= Beginning of Section =

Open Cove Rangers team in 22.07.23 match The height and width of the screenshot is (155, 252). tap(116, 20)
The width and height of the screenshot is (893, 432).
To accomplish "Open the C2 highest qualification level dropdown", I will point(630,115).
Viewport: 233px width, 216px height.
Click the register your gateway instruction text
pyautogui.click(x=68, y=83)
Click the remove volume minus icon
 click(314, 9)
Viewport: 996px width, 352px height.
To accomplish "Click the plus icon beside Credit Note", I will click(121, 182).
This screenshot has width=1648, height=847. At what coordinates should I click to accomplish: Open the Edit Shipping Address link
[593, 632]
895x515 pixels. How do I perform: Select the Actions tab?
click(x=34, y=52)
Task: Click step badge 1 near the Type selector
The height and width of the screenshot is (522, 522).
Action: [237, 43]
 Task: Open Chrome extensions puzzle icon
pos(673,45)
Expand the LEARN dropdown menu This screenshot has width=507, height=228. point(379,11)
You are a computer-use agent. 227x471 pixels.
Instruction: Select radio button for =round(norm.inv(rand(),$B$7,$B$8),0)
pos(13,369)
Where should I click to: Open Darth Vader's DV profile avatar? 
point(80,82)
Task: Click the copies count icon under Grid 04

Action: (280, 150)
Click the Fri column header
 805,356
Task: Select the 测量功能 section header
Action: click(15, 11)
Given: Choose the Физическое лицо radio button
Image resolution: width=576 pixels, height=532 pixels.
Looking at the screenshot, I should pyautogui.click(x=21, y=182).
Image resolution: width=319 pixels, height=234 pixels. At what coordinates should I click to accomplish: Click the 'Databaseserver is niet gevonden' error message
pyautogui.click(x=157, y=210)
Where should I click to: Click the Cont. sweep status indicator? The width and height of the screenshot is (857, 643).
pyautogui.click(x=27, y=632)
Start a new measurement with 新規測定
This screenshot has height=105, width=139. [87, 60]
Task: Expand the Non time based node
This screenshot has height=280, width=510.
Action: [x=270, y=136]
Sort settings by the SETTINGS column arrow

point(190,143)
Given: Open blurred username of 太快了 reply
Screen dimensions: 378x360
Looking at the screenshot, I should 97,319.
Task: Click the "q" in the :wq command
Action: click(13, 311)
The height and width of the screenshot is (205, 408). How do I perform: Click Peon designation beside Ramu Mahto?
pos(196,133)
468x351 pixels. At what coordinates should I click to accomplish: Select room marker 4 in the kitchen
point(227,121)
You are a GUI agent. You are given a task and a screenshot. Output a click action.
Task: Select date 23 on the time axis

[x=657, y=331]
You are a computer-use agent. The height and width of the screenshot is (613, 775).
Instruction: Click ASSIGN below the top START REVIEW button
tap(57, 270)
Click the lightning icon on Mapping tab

= End of Section =

▸ **TASK TO COMPLETE**
Wherever the string "Viewport" appears in the entries, copy that line.

▸ **ANSWER TO THIS PROBLEM**
Viewport: 233px width, 216px height.
Viewport: 996px width, 352px height.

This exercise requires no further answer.